▶ _Exercise aim_: Continue the article about the Lufthansa Group's 16-euro ticket surcharge from the point where it stops.

▶ _Supplied passage_:
September 1 - Lufthansa Group’s Surcharge Could Cost The Airline Industry Billions of Euros


INDUSTRY ANALYSIS


Years ago there was a breed of airline executives who always spoke passionately about the need for industry-mindedness in decisions that affect other participants in the travel value chain, including the end customer. They were equally passionate about the value of travel agents, especially with respect to supporting complex corporate travel requirements. Importantly, successful companies and industries treat customers as the "North Star" when it comes to strategies and policies.

Sadly, most airlines' record profits have zero to do with customer-centric approaches to the business. Instead, due to market power conferred by our governments through major consolidation of the U.S. airline industry and antitrust immunized global alliances, many U.S. and European airlines today move in lockstep on all manner of strategic initiatives.

As the U.S. Department of Justice recently observed, seat capacity is now easily coordinated to maximize fares and fees. Moreover, consumer protections are aggressively undermined and commercial protectionism has become a central airline strategy in, for example, accusing the Gulf carriers of violating Open Skies agreements with a demand for a freeze of their expansion, or in frustrating Norwegian Air International's right to serve the U.S. Taken together, this pattern of anti-competitive and anti-customer behavior has enabled soaring airline profits versus a more sustainable strategy of treating the customer as the "North Star."

Indeed, the most appalling example of this shameful strategy, and abuse of dominant market position, is the Lufthansa Group's (LHG) program to surcharge 16 Euros for tickets purchased anywhere other than through the LHG websites, service centers and airport ticket counters beginning today,
1 September 2015.

Front-line travel industry participants forcefully reject LHG’s attempt to abuse its dominant market position in seeking to channel-discriminate, decrease comparison-shopping and diminish intra and inter distribution channel competition. Also of deep and increasing concern to industry participants and government regulators is evidence of substantial public communication at industry gatherings and in the press among horizontal airline competitors necessary to introduce such a far-reaching and anti-competitive surcharge program.

▶ _Dataset excerpt_:

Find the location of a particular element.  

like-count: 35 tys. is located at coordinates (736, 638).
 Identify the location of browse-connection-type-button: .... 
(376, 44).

▶ _Response to the task_:
If LHG put its customers' needs first, that program would never have progressed beyond some misguided executive's idea. However, LHG apparently does not embrace either industry-mindedness or treating the customer as the "North Star," or they would have listened to the concerns of German travel buyers - their best customers - and all manner of concerned travel industry stakeholders from around the world.

AirChannelChoice.travel recently transmitted a letter to LHG Chairman and CEO Mr. Carsten Spohr rejecting his organization’s surcharge. The letter, signed by a group of 135 travel buyers, consumer groups, industry associations, travel agencies and other stakeholders, with operations in some 155 countries, was shared with antitrust officials in Brussels, Bonn and Washington (http://btcnews.co/1DQLNMX).

If not challenged by regulators, the damage to the competitive structure of the global travel industry, and harm to customers, will be irreversible. It is for that reason alone that the travel industry will continue to petition their governments until this and similar initiatives are disallowed.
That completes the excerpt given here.